● **PROBLEM STATEMENT**:
Set the listing down exactly; no pictures.

● **ENTRIES SHOWN**:
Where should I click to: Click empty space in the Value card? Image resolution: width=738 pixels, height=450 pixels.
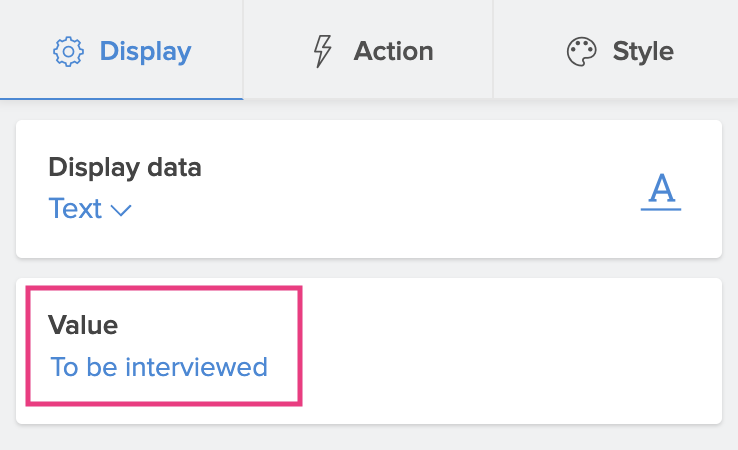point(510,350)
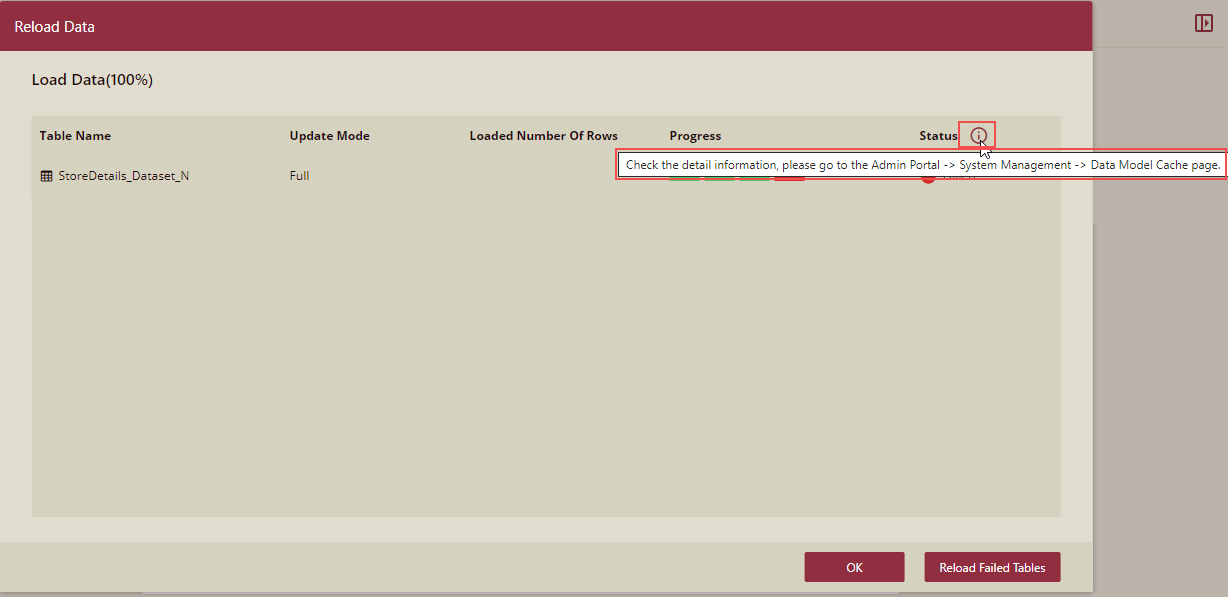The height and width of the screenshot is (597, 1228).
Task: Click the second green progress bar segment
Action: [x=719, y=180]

● **TASK OUTPUT**:
Where should I click to: Click empty space in the Value card? Image resolution: width=738 pixels, height=450 pixels.
point(510,350)
The height and width of the screenshot is (597, 1228).
Task: Click the second green progress bar segment
Action: [x=719, y=180]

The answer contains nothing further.